Une chose est sure, je ne vois pas sur quels critères géographiques on refuserait la candidature de la Turquie en acceptant celle d'Israël (je suis sur que des abrutis vont mal interpréter ma phrase et vont parler de critères économiques et politiques). Si on admet qu'un pays situé au Proche-Orient a le droit de postuler, alors il faut admettre que la Turquie y a droit également. De là, on admet que si Israël peut adhérer quand elle remplira toutes les conditions ALORS la Turquie pourra faire de même.

La question se pose même alors pour le Liban, le Maroc, la Syrie... Si Israël, dont aucune portion de territoire n'est en Europe, a le droit de postuler, le projet européen doit être redéfini.

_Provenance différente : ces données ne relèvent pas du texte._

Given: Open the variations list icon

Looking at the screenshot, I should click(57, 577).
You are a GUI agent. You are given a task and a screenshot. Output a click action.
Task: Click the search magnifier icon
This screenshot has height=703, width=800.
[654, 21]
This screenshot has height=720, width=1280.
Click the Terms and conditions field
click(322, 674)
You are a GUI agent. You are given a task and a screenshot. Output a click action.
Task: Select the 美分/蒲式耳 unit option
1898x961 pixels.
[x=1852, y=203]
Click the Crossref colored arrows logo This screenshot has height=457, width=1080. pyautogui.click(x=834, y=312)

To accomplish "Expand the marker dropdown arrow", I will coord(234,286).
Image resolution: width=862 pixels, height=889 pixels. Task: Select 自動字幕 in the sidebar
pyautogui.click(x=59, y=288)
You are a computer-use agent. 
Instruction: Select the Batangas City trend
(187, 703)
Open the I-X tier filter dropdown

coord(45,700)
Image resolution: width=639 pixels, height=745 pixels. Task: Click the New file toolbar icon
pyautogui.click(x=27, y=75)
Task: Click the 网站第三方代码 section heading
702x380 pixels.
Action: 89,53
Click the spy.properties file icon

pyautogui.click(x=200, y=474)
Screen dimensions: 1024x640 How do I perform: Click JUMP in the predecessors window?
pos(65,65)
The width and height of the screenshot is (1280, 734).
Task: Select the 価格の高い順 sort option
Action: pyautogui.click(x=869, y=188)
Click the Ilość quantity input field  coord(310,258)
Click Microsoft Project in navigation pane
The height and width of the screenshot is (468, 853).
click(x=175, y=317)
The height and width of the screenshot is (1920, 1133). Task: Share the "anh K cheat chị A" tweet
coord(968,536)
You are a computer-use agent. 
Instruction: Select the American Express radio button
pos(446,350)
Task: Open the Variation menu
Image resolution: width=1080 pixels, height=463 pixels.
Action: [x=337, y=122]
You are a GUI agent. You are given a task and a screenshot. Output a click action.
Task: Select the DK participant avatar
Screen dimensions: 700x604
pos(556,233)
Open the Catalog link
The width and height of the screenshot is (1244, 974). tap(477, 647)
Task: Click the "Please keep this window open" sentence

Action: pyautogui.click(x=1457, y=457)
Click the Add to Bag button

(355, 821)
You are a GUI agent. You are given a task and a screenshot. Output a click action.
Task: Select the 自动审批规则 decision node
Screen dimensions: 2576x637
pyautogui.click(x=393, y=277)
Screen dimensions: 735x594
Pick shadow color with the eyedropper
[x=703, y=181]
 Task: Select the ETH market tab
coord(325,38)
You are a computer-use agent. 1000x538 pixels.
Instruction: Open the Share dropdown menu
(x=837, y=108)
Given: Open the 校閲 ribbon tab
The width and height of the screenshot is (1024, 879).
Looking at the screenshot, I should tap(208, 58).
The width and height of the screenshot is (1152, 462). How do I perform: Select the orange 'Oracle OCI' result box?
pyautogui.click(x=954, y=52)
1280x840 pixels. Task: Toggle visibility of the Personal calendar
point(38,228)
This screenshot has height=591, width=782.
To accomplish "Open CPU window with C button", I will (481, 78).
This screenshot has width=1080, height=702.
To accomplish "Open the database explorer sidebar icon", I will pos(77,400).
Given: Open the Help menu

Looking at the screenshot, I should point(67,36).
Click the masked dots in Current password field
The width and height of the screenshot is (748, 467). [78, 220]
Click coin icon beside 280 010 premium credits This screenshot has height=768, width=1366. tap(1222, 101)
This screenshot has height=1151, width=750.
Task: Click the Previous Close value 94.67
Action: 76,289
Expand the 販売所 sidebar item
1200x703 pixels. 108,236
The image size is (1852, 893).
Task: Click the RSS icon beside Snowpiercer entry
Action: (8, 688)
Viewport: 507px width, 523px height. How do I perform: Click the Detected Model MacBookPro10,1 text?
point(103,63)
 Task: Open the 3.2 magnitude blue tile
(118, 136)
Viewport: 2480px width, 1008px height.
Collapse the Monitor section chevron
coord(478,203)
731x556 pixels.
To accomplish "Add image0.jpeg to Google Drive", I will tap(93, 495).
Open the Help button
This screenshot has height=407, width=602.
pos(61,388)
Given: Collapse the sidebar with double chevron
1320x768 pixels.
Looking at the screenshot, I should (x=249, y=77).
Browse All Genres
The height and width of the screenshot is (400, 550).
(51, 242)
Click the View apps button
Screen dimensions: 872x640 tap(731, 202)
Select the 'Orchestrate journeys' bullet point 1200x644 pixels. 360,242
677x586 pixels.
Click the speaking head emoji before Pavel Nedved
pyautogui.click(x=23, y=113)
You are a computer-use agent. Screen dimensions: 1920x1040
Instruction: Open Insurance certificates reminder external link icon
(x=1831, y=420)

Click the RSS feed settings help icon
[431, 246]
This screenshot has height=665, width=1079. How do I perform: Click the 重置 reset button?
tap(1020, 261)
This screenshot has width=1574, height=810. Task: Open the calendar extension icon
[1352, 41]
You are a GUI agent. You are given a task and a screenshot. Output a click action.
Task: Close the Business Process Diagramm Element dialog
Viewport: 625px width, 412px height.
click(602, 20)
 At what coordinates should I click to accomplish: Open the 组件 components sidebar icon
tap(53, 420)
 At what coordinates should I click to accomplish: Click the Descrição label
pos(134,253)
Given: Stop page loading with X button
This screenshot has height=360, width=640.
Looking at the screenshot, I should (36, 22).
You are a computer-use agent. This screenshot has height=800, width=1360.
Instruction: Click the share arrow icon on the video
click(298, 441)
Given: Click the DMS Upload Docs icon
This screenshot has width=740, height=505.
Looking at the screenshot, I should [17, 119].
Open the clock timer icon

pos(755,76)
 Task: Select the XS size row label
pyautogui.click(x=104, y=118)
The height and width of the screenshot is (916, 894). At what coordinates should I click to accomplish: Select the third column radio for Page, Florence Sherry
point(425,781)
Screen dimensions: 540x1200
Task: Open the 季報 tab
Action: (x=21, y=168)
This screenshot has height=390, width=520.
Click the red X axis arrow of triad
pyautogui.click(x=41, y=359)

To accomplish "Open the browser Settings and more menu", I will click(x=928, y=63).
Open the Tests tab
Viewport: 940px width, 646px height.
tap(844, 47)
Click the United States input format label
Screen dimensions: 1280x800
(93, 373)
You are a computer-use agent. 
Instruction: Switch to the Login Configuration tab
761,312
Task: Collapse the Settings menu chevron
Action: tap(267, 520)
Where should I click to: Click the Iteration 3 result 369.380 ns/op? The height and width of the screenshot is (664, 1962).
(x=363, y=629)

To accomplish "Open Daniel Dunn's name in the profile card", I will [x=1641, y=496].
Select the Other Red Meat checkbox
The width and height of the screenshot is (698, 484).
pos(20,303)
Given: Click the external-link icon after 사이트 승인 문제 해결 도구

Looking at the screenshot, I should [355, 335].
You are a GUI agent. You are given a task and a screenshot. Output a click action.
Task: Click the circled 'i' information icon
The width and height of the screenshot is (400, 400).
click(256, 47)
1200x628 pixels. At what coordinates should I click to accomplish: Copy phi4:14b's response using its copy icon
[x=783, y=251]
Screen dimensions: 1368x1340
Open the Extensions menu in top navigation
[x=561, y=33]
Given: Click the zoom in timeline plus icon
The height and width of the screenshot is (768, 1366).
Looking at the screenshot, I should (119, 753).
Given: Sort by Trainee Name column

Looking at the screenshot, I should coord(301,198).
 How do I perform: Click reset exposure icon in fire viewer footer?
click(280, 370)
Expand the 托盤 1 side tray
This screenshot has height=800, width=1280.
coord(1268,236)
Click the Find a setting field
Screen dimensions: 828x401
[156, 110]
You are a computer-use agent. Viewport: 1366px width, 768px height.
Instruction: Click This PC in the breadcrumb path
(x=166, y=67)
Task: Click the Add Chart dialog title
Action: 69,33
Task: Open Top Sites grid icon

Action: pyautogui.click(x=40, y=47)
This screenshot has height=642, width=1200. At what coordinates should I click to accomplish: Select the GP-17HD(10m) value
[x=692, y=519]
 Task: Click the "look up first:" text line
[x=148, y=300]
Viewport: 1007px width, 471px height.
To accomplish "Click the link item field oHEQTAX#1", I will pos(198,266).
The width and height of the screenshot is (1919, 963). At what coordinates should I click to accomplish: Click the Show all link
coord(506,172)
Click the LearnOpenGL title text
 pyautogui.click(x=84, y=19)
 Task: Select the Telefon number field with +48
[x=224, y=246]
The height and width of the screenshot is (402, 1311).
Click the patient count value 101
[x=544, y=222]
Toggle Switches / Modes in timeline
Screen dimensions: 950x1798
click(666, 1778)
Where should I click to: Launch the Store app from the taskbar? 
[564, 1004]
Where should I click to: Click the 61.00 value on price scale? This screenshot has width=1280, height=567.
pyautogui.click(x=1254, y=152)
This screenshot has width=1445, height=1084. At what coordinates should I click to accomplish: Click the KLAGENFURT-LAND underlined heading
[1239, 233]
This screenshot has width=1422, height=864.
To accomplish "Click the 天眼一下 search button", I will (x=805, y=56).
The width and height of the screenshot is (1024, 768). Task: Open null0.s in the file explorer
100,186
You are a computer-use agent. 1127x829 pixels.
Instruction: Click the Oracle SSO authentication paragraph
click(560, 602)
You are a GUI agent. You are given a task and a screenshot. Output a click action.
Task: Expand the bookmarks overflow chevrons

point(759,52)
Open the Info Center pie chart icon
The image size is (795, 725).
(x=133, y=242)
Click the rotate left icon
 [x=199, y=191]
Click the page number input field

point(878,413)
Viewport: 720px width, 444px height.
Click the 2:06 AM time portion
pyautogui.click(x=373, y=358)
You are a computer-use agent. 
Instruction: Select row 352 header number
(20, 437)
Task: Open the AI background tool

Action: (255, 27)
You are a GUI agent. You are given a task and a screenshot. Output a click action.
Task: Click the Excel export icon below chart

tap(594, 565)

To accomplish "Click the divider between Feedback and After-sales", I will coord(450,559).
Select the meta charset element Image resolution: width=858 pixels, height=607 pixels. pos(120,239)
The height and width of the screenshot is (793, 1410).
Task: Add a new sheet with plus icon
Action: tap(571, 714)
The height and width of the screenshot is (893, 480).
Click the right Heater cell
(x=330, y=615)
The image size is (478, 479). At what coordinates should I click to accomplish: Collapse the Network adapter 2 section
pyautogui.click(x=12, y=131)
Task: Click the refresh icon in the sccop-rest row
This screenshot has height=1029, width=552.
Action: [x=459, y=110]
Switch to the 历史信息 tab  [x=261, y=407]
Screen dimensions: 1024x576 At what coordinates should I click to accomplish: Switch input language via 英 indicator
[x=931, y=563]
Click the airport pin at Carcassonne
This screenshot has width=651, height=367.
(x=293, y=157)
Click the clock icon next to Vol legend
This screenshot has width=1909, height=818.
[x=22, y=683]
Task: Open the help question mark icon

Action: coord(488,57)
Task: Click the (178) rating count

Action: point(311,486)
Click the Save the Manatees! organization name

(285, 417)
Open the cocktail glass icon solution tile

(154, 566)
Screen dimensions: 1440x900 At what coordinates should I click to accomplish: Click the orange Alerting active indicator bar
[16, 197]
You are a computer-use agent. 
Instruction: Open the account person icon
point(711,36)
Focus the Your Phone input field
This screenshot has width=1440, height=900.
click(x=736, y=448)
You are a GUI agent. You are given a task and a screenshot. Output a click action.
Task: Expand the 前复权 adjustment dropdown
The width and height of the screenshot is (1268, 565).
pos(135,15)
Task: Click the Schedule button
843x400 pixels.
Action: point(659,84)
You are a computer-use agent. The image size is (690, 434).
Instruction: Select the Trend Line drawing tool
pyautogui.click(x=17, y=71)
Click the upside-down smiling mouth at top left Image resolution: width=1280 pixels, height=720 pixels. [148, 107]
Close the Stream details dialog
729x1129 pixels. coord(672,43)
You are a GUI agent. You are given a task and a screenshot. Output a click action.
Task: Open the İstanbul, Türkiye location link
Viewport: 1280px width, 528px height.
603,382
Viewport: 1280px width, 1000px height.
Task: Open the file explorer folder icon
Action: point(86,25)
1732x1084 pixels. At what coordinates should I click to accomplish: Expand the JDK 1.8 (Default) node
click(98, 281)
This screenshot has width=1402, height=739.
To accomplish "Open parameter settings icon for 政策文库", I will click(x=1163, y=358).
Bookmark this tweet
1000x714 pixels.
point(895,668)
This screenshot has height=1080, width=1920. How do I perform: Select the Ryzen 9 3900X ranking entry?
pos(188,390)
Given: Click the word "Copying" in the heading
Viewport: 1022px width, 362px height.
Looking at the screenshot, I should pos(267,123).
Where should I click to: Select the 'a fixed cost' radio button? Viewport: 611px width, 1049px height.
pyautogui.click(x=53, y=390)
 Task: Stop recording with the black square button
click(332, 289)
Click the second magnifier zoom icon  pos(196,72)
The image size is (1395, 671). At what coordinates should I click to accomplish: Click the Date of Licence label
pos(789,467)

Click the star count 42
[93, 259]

Aux niveaux culturel et historique, on arguera de la proximité du peuple hébreux avec le peuple européen, de la continuité judéo-chrétienne. C'est faire fi que l'Islam est aussi une religion du livre. C'est oublier que les Ottomans et les Maures ont longtemps eu un pied en Europe. C'est oublier également le passé colonial de la Syrie au Maroc.

Conclusion

Au plus j'y réfléchis, au plus cette proposition m'apparait comme prématurée, voire déplacée. Israël doit d'abord faire la paix avec ses voisins. Israël doit également faire la paix avec lui-même et améliorer deux ou trois points de régime qui laissent à désirer.

L'UE, de son côté, n'est pas prête à aborder sereinement cette question. Une réflexion posée sur un blog tenu par un universitaire, c'est une chose. Mais un débat populaire, un débat politique public tournerait à la foire d'empoigne.

Sans me prononcer sur le fond de la question, je pense que ce serait rendre un bien mauvais service à l'Europe que de se lancer dans un tel débat maintenant.

Commentaires

"Sans me prononcer sur le fond de la question, je pense que ce serait rendre un bien mauvais service à l'Europe que de se lancer dans un tel débat maintenant."
Je le crois aussi, d'autant que ce pays est en guerre, et qu'il se fiche éperdument des injonctions onusiennes et de ce fait du droit international. "Keine Frage" dit on en allemand.